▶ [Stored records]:

- - -

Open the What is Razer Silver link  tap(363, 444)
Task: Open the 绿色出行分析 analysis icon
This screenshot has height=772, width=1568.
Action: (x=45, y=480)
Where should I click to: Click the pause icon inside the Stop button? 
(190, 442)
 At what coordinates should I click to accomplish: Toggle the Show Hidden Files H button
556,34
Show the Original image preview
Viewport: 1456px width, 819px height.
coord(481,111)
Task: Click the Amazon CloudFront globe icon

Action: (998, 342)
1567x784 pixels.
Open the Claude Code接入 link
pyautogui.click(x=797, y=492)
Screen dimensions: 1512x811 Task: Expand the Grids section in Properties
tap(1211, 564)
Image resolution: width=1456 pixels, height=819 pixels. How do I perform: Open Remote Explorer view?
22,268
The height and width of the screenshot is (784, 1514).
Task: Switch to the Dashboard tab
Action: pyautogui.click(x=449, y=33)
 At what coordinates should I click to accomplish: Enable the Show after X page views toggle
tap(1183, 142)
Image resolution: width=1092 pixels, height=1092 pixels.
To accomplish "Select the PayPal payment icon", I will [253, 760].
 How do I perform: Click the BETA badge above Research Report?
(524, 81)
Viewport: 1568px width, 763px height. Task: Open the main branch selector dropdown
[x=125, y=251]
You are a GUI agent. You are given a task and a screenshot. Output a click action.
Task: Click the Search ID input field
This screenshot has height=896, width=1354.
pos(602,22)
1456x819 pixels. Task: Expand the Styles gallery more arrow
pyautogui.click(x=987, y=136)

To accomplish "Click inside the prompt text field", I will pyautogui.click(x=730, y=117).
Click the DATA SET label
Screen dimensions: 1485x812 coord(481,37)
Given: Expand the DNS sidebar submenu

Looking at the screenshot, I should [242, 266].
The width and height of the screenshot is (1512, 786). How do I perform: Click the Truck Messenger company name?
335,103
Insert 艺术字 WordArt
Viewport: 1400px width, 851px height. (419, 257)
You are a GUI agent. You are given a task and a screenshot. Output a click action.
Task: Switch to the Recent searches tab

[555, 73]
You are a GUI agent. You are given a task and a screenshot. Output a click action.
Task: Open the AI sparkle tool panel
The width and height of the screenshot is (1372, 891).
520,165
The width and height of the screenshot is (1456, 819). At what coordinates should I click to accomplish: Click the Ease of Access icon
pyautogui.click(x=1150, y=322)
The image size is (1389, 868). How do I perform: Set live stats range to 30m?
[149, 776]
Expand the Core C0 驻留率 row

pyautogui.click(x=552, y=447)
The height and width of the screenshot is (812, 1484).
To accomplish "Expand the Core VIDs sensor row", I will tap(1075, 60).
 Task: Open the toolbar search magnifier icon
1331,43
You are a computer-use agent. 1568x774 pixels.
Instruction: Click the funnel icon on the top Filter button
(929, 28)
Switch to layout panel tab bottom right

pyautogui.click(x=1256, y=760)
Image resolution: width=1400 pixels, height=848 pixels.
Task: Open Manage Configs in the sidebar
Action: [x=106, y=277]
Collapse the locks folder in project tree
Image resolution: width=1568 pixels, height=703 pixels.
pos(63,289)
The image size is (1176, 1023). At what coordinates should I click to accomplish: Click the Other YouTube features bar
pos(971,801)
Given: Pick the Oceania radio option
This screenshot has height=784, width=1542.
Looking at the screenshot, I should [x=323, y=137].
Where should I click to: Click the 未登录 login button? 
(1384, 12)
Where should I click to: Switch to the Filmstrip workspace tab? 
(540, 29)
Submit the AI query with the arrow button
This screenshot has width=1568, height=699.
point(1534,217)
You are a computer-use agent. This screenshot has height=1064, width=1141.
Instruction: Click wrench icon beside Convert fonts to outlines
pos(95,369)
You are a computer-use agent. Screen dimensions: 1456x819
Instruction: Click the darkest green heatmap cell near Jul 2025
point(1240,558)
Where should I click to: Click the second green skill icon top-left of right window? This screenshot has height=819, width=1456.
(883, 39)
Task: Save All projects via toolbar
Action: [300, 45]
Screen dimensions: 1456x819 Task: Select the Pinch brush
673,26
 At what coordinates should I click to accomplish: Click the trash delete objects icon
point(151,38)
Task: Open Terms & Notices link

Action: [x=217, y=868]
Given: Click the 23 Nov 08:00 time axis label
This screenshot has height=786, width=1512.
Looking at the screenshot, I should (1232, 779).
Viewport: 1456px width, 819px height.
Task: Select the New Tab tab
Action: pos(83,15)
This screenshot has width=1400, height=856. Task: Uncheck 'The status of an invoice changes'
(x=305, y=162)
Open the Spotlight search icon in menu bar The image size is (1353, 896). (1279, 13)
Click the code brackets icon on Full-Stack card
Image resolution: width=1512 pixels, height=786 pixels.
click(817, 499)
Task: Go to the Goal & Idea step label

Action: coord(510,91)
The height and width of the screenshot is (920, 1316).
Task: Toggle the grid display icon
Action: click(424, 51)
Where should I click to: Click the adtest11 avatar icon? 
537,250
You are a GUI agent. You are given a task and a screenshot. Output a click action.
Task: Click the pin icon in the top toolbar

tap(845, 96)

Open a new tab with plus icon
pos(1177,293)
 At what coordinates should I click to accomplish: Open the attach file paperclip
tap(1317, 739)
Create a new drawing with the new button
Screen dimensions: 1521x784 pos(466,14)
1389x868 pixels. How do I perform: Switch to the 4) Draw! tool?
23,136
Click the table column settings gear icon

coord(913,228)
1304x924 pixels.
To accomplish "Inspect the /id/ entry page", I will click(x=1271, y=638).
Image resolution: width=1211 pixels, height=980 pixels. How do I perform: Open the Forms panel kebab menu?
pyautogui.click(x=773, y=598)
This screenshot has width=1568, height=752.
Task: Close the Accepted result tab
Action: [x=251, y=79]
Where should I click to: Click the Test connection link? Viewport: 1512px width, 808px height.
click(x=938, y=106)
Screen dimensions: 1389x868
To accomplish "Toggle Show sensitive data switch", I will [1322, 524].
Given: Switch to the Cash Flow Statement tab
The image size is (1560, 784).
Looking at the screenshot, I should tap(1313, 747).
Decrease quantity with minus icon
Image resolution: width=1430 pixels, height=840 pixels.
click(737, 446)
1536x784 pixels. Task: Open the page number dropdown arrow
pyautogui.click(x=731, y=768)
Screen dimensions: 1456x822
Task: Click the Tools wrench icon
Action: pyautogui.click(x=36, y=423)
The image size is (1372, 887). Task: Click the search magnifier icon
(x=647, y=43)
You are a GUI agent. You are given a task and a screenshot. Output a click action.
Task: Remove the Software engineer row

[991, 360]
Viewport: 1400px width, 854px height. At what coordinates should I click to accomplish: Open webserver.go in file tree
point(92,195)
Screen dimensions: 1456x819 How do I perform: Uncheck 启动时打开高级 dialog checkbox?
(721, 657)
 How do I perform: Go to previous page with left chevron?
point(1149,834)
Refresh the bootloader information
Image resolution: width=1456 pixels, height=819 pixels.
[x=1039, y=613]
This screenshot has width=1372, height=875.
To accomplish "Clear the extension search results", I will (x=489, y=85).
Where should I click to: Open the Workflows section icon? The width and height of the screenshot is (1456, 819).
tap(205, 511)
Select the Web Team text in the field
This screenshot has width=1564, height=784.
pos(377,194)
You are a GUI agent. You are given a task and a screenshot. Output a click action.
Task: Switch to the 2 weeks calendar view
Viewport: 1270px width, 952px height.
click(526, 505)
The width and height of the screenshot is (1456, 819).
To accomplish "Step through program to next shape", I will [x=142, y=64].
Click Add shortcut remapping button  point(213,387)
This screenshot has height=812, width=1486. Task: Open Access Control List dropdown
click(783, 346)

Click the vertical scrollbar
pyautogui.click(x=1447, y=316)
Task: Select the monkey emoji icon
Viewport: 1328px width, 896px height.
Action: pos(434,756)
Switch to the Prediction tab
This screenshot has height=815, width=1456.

- - -

▶ [Try it]:
When copying the data above, keep every line exactly as written.

▶ [Output]:
Open the What is Razer Silver link  tap(363, 444)
Task: Open the 绿色出行分析 analysis icon
This screenshot has height=772, width=1568.
Action: (x=45, y=480)
Where should I click to: Click the pause icon inside the Stop button? 
(190, 442)
 At what coordinates should I click to accomplish: Toggle the Show Hidden Files H button
556,34
Show the Original image preview
Viewport: 1456px width, 819px height.
coord(481,111)
Task: Click the Amazon CloudFront globe icon

Action: (998, 342)
1567x784 pixels.
Open the Claude Code接入 link
pyautogui.click(x=797, y=492)
Screen dimensions: 1512x811 Task: Expand the Grids section in Properties
tap(1211, 564)
Image resolution: width=1456 pixels, height=819 pixels. How do I perform: Open Remote Explorer view?
22,268
The height and width of the screenshot is (784, 1514).
Task: Switch to the Dashboard tab
Action: pyautogui.click(x=449, y=33)
 At what coordinates should I click to accomplish: Enable the Show after X page views toggle
tap(1183, 142)
Image resolution: width=1092 pixels, height=1092 pixels.
To accomplish "Select the PayPal payment icon", I will [253, 760].
 How do I perform: Click the BETA badge above Research Report?
(524, 81)
Viewport: 1568px width, 763px height. Task: Open the main branch selector dropdown
[x=125, y=251]
You are a GUI agent. You are given a task and a screenshot. Output a click action.
Task: Click the Search ID input field
This screenshot has height=896, width=1354.
pos(602,22)
1456x819 pixels. Task: Expand the Styles gallery more arrow
pyautogui.click(x=987, y=136)

To accomplish "Click inside the prompt text field", I will pyautogui.click(x=730, y=117).
Click the DATA SET label
Screen dimensions: 1485x812 coord(481,37)
Given: Expand the DNS sidebar submenu

Looking at the screenshot, I should [242, 266].
The width and height of the screenshot is (1512, 786). How do I perform: Click the Truck Messenger company name?
335,103
Insert 艺术字 WordArt
Viewport: 1400px width, 851px height. (419, 257)
You are a GUI agent. You are given a task and a screenshot. Output a click action.
Task: Switch to the Recent searches tab

[555, 73]
You are a GUI agent. You are given a task and a screenshot. Output a click action.
Task: Open the AI sparkle tool panel
The width and height of the screenshot is (1372, 891).
520,165
The width and height of the screenshot is (1456, 819). At what coordinates should I click to accomplish: Click the Ease of Access icon
pyautogui.click(x=1150, y=322)
The image size is (1389, 868). How do I perform: Set live stats range to 30m?
[149, 776]
Expand the Core C0 驻留率 row

pyautogui.click(x=552, y=447)
The height and width of the screenshot is (812, 1484).
To accomplish "Expand the Core VIDs sensor row", I will tap(1075, 60).
 Task: Open the toolbar search magnifier icon
1331,43
You are a computer-use agent. 1568x774 pixels.
Instruction: Click the funnel icon on the top Filter button
(929, 28)
Switch to layout panel tab bottom right

pyautogui.click(x=1256, y=760)
Image resolution: width=1400 pixels, height=848 pixels.
Task: Open Manage Configs in the sidebar
Action: [x=106, y=277]
Collapse the locks folder in project tree
Image resolution: width=1568 pixels, height=703 pixels.
pos(63,289)
The image size is (1176, 1023). At what coordinates should I click to accomplish: Click the Other YouTube features bar
pos(971,801)
Given: Pick the Oceania radio option
This screenshot has height=784, width=1542.
Looking at the screenshot, I should [x=323, y=137].
Where should I click to: Click the 未登录 login button? 
(1384, 12)
Where should I click to: Switch to the Filmstrip workspace tab? 
(540, 29)
Submit the AI query with the arrow button
This screenshot has width=1568, height=699.
point(1534,217)
You are a computer-use agent. This screenshot has height=1064, width=1141.
Instruction: Click wrench icon beside Convert fonts to outlines
pos(95,369)
You are a computer-use agent. Screen dimensions: 1456x819
Instruction: Click the darkest green heatmap cell near Jul 2025
point(1240,558)
Where should I click to: Click the second green skill icon top-left of right window? This screenshot has height=819, width=1456.
(883, 39)
Task: Save All projects via toolbar
Action: [300, 45]
Screen dimensions: 1456x819 Task: Select the Pinch brush
673,26
 At what coordinates should I click to accomplish: Click the trash delete objects icon
point(151,38)
Task: Open Terms & Notices link

Action: [x=217, y=868]
Given: Click the 23 Nov 08:00 time axis label
This screenshot has height=786, width=1512.
Looking at the screenshot, I should (1232, 779).
Viewport: 1456px width, 819px height.
Task: Select the New Tab tab
Action: pos(83,15)
This screenshot has width=1400, height=856. Task: Uncheck 'The status of an invoice changes'
(x=305, y=162)
Open the Spotlight search icon in menu bar The image size is (1353, 896). (1279, 13)
Click the code brackets icon on Full-Stack card
Image resolution: width=1512 pixels, height=786 pixels.
click(817, 499)
Task: Go to the Goal & Idea step label

Action: coord(510,91)
The height and width of the screenshot is (920, 1316).
Task: Toggle the grid display icon
Action: click(424, 51)
Where should I click to: Click the adtest11 avatar icon? 
537,250
You are a GUI agent. You are given a task and a screenshot. Output a click action.
Task: Click the pin icon in the top toolbar

tap(845, 96)

Open a new tab with plus icon
pos(1177,293)
 At what coordinates should I click to accomplish: Open the attach file paperclip
tap(1317, 739)
Create a new drawing with the new button
Screen dimensions: 1521x784 pos(466,14)
1389x868 pixels. How do I perform: Switch to the 4) Draw! tool?
23,136
Click the table column settings gear icon

coord(913,228)
1304x924 pixels.
To accomplish "Inspect the /id/ entry page", I will click(x=1271, y=638).
Image resolution: width=1211 pixels, height=980 pixels. How do I perform: Open the Forms panel kebab menu?
pyautogui.click(x=773, y=598)
This screenshot has width=1568, height=752.
Task: Close the Accepted result tab
Action: [x=251, y=79]
Where should I click to: Click the Test connection link? Viewport: 1512px width, 808px height.
click(x=938, y=106)
Screen dimensions: 1389x868
To accomplish "Toggle Show sensitive data switch", I will [1322, 524].
Given: Switch to the Cash Flow Statement tab
The image size is (1560, 784).
Looking at the screenshot, I should tap(1313, 747).
Decrease quantity with minus icon
Image resolution: width=1430 pixels, height=840 pixels.
click(737, 446)
1536x784 pixels. Task: Open the page number dropdown arrow
pyautogui.click(x=731, y=768)
Screen dimensions: 1456x822
Task: Click the Tools wrench icon
Action: pyautogui.click(x=36, y=423)
The image size is (1372, 887). Task: Click the search magnifier icon
(x=647, y=43)
You are a GUI agent. You are given a task and a screenshot. Output a click action.
Task: Remove the Software engineer row

[991, 360]
Viewport: 1400px width, 854px height. At what coordinates should I click to accomplish: Open webserver.go in file tree
point(92,195)
Screen dimensions: 1456x819 How do I perform: Uncheck 启动时打开高级 dialog checkbox?
(721, 657)
 How do I perform: Go to previous page with left chevron?
point(1149,834)
Refresh the bootloader information
Image resolution: width=1456 pixels, height=819 pixels.
[x=1039, y=613]
This screenshot has width=1372, height=875.
To accomplish "Clear the extension search results", I will (x=489, y=85).
Where should I click to: Open the Workflows section icon? The width and height of the screenshot is (1456, 819).
tap(205, 511)
Select the Web Team text in the field
This screenshot has width=1564, height=784.
pos(377,194)
You are a GUI agent. You are given a task and a screenshot. Output a click action.
Task: Switch to the 2 weeks calendar view
Viewport: 1270px width, 952px height.
click(526, 505)
The width and height of the screenshot is (1456, 819).
To accomplish "Step through program to next shape", I will [x=142, y=64].
Click Add shortcut remapping button  point(213,387)
This screenshot has height=812, width=1486. Task: Open Access Control List dropdown
click(783, 346)

Click the vertical scrollbar
pyautogui.click(x=1447, y=316)
Task: Select the monkey emoji icon
Viewport: 1328px width, 896px height.
Action: pos(434,756)
Switch to the Prediction tab
This screenshot has height=815, width=1456.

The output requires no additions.